-- Start of SELECTED TEXT --
Arabica Records CF-14
Notes by Michael Crane:
Duck Baker and Dave Hull met in 1977, when both were living in Minneapolis (Fargo-born Hull has been there most of his life; one year was enough for Virginia native Baker), but it was in the 1990’s that they got to know one another. At that time Dave was part of an excellent duo with mandolinist/guitarist Kari Larson, and Duck’s musical partner was the vocalist/multi-instrumentalist Molly Andrews. Between the two of them, Duck and Dave have worked in so many duos that their combining forces seems all but inevitable.
In addition to his partnership with Larson, Dave has also had significant associations with Sean Blackburn, Eric Peltoniemi, Peter Ostroushko and Cam Waters, while Duck’s guitar duo partners have run the gamut from bluesman Jerry Ricks to bluegrass icon Dan Crary to fingerpicking greats like Davy Graham and John Renbourn, to such modernists as Derek Bailey and Eugene Chadbourne. Given all this history, it should come as no surprise that the focus of this recording is very much on arranging. For the most part, Dave wields a plectrum while Duck plays fingerstyle. Since the latter typically involves a bass line and either melody or a harmony part, the possibilities for arranging are myriad, especially when applied to the array of instruments heard here.
Take Bull at the Wagon, for example. It starts with a flat-picked bass figure on the baritone guitar, then Duck comes in fingerpicking the melody over a standard alternating bass. On the C section, Dave doubles the melody in the lower octave, then takes over the melody on the second pass, with Duck fingerpicking harmony on the B and C sections. On the third pass, Dave puts the melody way down low. And so it continues; virtually every section of every tune gets a different treatment. Still, plenty of room is left for both solo and duo improvisation, especially on tunes like Ragtime Annie and Silver Bells. On the latter, Dave and Duck even manage to evoke the spirit of the great Six and Seven Eighths String Band of New Orleans, which seems fitting enough, given that Duck based his arrangement of the tune on a recording by trombonist Jim Robinson’s band.
-- End of SELECTED TEXT --
> _WORK REQUIRED_: Carry on the liner notes about the Duck Baker and Dave Hull recording, starting after their last sentence.
-- Start of SUPPLIED MATERIAL --
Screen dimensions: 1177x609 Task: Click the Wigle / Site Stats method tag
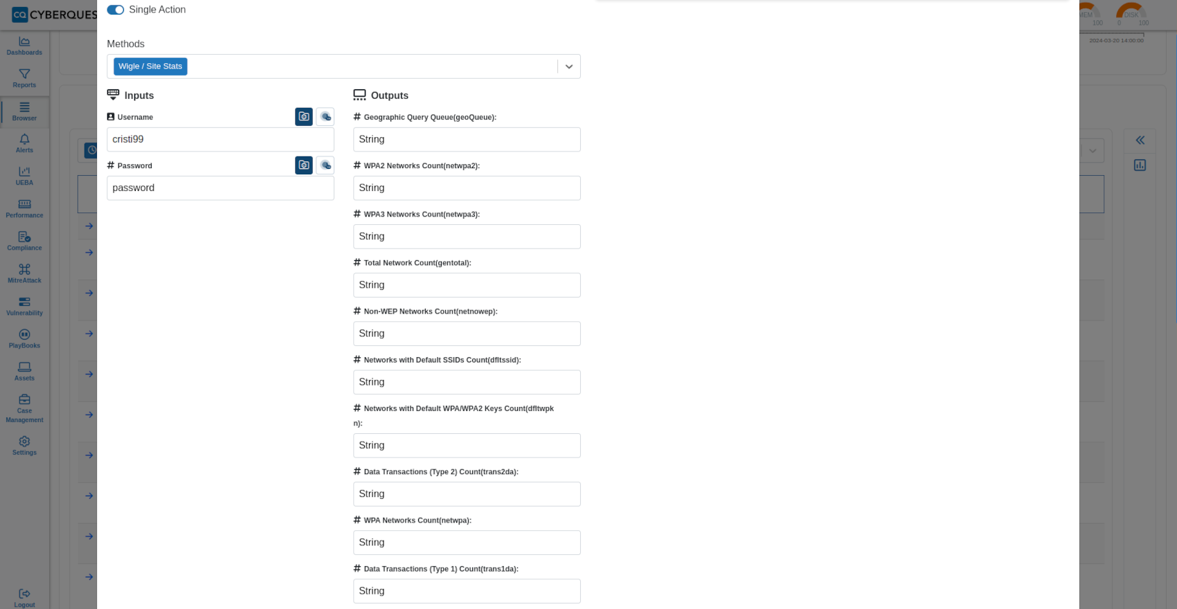point(150,66)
-- End of SUPPLIED MATERIAL --
> _THE RESPONSE_:
In recent years, Dave has focused increasingly on his own considerable abilities as a fingerstylist, as he demonstrates on his two solo pieces here.
Since what’s good for the goose is, of course, good for other fowls, Duck proves, for the first time on record, that he knows which end of a pick to hold, handling the lead on Fiddler’s Green nicely.
I’ve been a big fan of both of these boys since it wasn’t even that much of a stretch to refer to them as “boys,” and have been looking forward to listening to this project ever since I heard it was on the way. It certainly exceeded my high expectations, and I can’t imagine it not delighting anyone who loves old-time music or top-notch guitar playing. But really, you don’t have to be any kind of specialist; so to put it more simply, I can’t imagine it not delighting anyone. -Michael Crane
Notes by Dakota Dave Hull:
A few years ago, Duck and I were invited to the home of our friend Dr. Bernd Wannenwetsch and were sitting around playing some of the guitars in his amazing vintage collection. Suddenly, Bernd asked, “why don’t you guys make an album together.” We thought it seemed like a good idea, if something of a challenge, given that we live about 4,000 miles away from each other! So we started swapping ideas about repertoire at long distance, and working up tunes every time we got together. The result, some three years later, is in your hand.
Unlike that evening, we used instruments by modern luthiers in the making of this album. It really is a golden age for the acoustic guitar and we’re really lucky to have such fine instruments to play.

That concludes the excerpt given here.